US property insurers are exposed to $12.5 billion in non-physical cyber losses that are not expected and not priced by underwriters, according to a report released Tuesday.
CyberCube, AM Best and Aon teamed up to calculate the “silent cyber” exposure to commercial property insurers and reinsurers for a level of loss projected to occur once in every 100 years.CyberCube’s models suggest the industry is exposed to $9.5 billion in attritional (non-catastrophic) losses and $3 billion in catastrophic losses.
“While losses of $12.5 billion are relatively low when placed in the context of natural catastrophes, considering these exposures are often unpriced or unaccounted for in enterprise risk management, the impact on carriers can be significant and more importantly, unexpected,” said Sridhar Manyem, AM Best’s director of industry research, in a press release.
To calculate the potential impact on insurers, AM Best conducted a stress test on the property market and determined that 18 out 579 carriers would drop at least one level in Best’s Capital Adequacy Ratio.

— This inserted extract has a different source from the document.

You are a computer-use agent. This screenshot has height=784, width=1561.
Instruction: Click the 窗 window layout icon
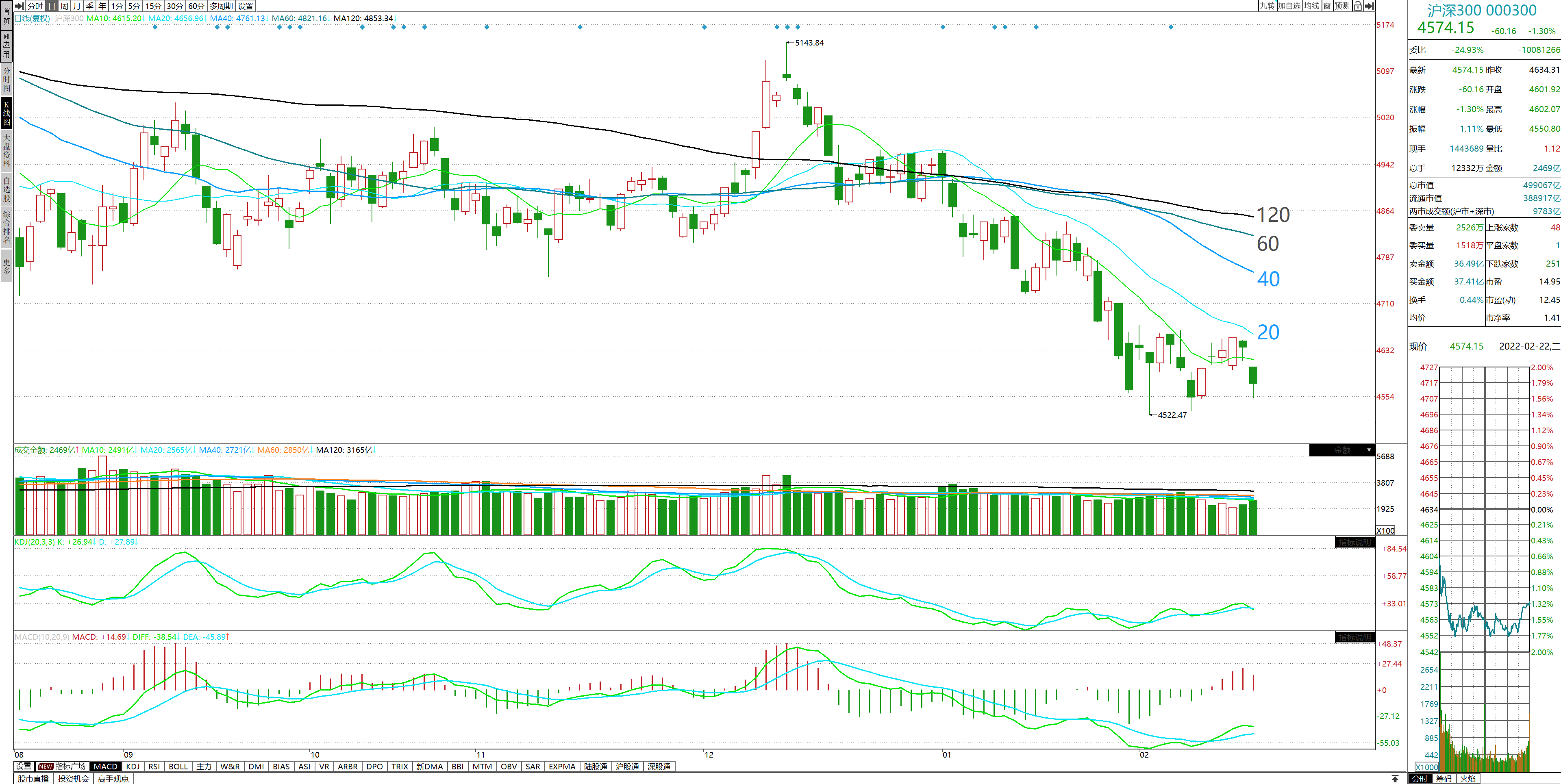click(1327, 6)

The level of risk was determined by reducing the insurer’s available capital by its share of the $12.5 billion industry cyber loss.
Commercial property insurers are exposed to cyber claims in two ways, the report says.

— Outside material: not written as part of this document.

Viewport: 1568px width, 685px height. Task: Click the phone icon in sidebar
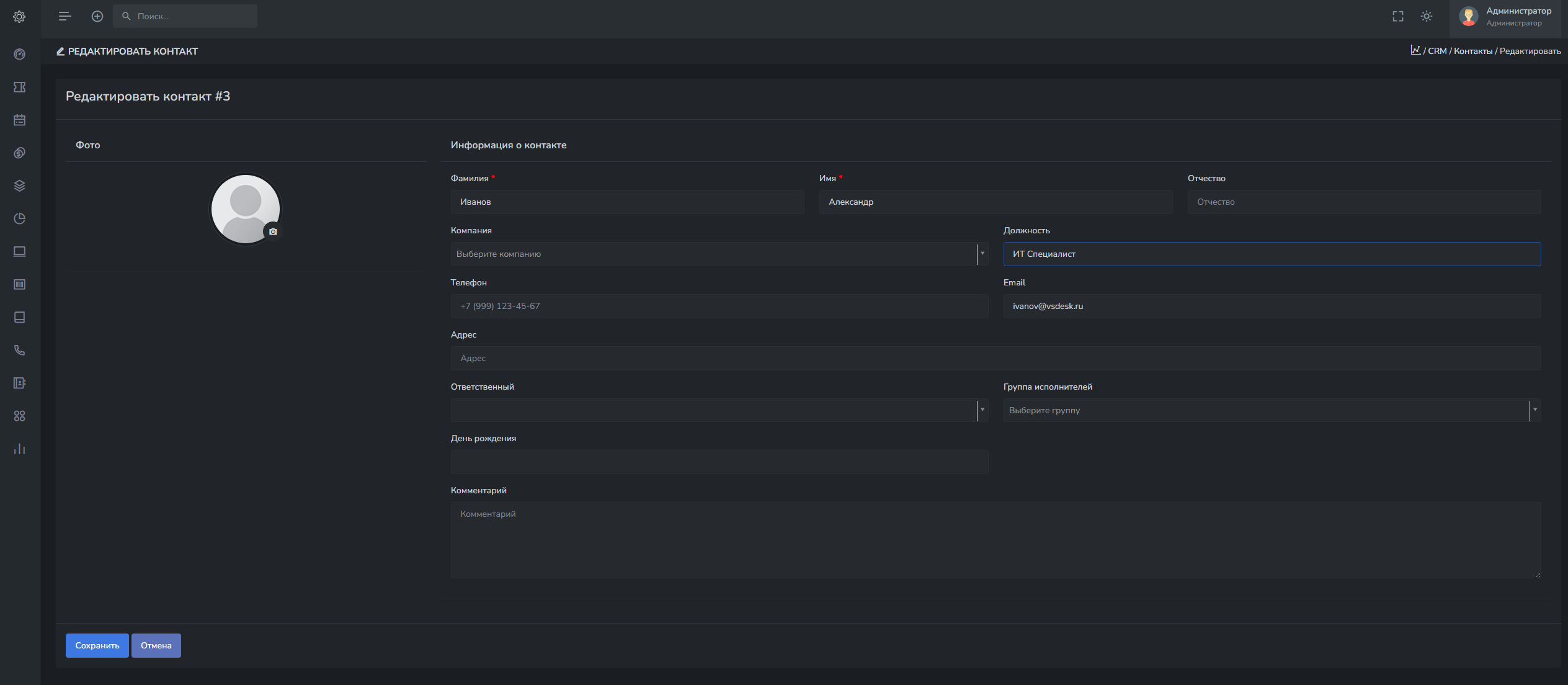click(19, 351)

Unintended cyber: The policy language does not explicitly address cyber risk as a cause of risk, so coverage is neither excluded nor granted. Any loss is contested with the policyholder.
Unpriced cyber: Cyber risk is implicitly accepted but no premium is allocated or charged for the risk. Typically a cyber attack is not a covered cause of loss, but triggers a covered peril.
Events in recent years have forced property insurers to think more carefully about how they should be assessing cyber exposure within their portfolios, according to Aon. Some times regulators insist. For instance, the New York Department of Financial Services issued a circular letter in February that advised carriers that “silent risk” may exist in many different types of policies even for insurers that write little or no cyber insurance.
Some US carriers have adopted exclusionary language from the Lloyd’s Market Association. But those that do risk becoming uncompetitive, Aon said. Underwriters usually have to negotiate changes such as exclusionary language when policies are renewed.
“There remains ambiguity around the requirement for physical damage to trigger property cover,” the report says. “Physical damage is an undefined term within property policies, however, it is critical in obtaining coverage response.”
The researchers recommend that insurers model their own individual portfolios with customized stress scenarios to identify their exposure to cyber risk and work with their reinsurance broker to manage it.